Repository for private MPAS development prior to the MPAS v6.0 release.
Other
4 stars 0 forks source link

Config option having different values on different procs #373

Closed matthewhoffman closed 8 years ago

matthewhoffman commented 9 years ago

In the LI core, I have encountered a situations where a namelist config option has different values on different processors.
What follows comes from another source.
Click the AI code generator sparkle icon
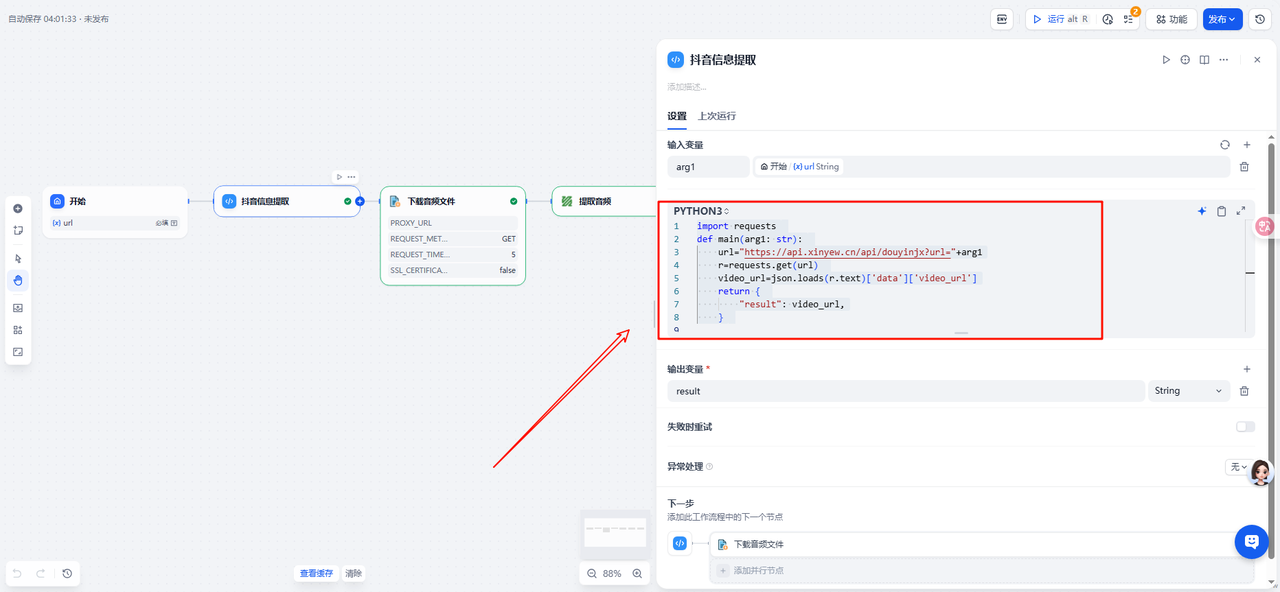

This is a continuation of the discussion related to code hanging in PR #354

The option is defined as:

        <nml_option name="config_print_thickness_advection_info" type="logical" default_value=".true." units="unitless"
                    description="Prints additional information about thickness advection."
                    possible_values=".true. or .false."
        />

I added a print statement of its value to the code:

     call mpas_pool_get_config(liConfigs, 'config_print_thickness_advection_info', config_print_thickness_advection_info)
  print *, '3advect_info=', config_print_thickness_advection_info

And then when I run on 4 procs, I see different value on proc 0 than the other 3 procs:

$ grep 3advect_info *out
log.0000.out: 3advect_info= F
log.0001.out: 3advect_info= T
log.0002.out: 3advect_info= T
log.0003.out: 3advect_info= T

(In this run the actual value set in the namelist file is True.)

In debug mode, PIO complains about the differing values between processors:

Warning (inconsistent metadata): attribute "config_print_thickness_advection_info" length (2 != 3)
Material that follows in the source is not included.